Petrobras vê "cansaço" na alta do petróleo

O diretor financeiro da Petrobras, Sérgio Gabrielli, disse hoje que três variáveis, somadas à demanda interna, justificaram o reajuste no preço da gasolina em 2,4% e do óleo diesel em 4,8% a partir desta sexta-feira. Ele não especificou os cálculos que levaram a estatal a reajustar os preços e não confirmou novos aumentos. "Eu não vou dar nenhuma fórmula", afirmou. "Podemos vir ou não a alterar esse preço, mas tomaremos a decisão no momento adequado."A primeira variável é o volume de contratos no mercado futuro estável nas últimas três semanas, o que, para ele, reflete "um cansaço do potencial de alta do preço do barril, por razões especulativas". As outras variáveis foram a redução na pressão de demanda no mercado norte-americano e a desvalorização de 7% do dólar frente ao real desde o último reajuste de combustível, em 15 de junho."A decisão foi da Petrobras, a partir da análise da demanda sobre os nossos preços e os nossos mercados.

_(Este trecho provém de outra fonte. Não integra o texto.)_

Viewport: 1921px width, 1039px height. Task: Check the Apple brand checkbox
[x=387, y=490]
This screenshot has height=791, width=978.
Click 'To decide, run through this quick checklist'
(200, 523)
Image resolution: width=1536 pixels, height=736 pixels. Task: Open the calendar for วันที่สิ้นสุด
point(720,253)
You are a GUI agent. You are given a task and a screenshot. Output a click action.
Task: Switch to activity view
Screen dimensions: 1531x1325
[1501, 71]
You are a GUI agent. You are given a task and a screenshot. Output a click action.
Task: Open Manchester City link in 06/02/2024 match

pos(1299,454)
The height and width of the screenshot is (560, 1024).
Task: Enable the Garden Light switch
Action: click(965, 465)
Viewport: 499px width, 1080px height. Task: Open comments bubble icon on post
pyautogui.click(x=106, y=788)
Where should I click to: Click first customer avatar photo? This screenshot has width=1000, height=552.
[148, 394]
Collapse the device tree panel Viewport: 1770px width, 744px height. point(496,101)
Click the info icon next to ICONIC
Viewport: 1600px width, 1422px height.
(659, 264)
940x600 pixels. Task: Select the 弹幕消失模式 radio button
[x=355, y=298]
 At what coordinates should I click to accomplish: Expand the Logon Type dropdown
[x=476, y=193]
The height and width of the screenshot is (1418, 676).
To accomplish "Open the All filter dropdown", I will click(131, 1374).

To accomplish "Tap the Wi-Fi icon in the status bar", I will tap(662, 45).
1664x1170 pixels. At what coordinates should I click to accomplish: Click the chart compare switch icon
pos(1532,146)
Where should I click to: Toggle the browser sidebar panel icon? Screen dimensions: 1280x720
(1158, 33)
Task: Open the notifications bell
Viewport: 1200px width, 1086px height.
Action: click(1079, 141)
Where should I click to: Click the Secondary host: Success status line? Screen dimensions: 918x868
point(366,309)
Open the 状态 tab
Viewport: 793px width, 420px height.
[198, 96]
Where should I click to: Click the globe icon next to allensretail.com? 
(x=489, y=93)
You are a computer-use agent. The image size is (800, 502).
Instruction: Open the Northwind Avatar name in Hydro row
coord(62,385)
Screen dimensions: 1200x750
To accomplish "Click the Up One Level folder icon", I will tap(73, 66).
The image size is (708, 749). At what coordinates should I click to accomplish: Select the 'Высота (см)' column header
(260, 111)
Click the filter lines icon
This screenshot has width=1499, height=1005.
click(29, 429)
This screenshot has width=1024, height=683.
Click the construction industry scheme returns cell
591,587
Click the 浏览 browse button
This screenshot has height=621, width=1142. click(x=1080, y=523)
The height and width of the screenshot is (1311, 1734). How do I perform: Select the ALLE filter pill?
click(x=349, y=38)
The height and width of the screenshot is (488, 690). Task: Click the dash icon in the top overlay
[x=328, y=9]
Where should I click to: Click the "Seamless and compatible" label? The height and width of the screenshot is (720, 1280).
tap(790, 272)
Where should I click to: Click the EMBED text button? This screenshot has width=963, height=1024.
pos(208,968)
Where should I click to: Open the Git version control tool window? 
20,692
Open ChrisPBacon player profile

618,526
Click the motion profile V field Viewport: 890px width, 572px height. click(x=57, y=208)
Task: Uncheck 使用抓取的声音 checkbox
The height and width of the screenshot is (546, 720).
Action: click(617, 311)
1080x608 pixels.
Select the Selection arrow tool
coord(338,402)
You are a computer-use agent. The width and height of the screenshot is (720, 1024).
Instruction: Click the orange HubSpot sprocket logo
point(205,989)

Neste momento, é o reajuste que poderíamos fazer", afirmou. "Não queremos destruir nosso mercado, pois sabemos que um reajuste de preços reduz a demanda." De acordo com ele, isso não quer dizer que a estatal não vá continuar acompanhando o mercado internacional para definir a política de preços. "Não estamos num nível de solução do problema", disse. Sobre a queda das ações da Petrobras hoje, Gabrielli disse que não sabe a causa. "Não sei se é por causa disso (o reajuste). Ontem as ações caíram e ninguém sabia do aumento", disse ao participara do 7º Congresso das Associações Comerciais de Minas Gerais.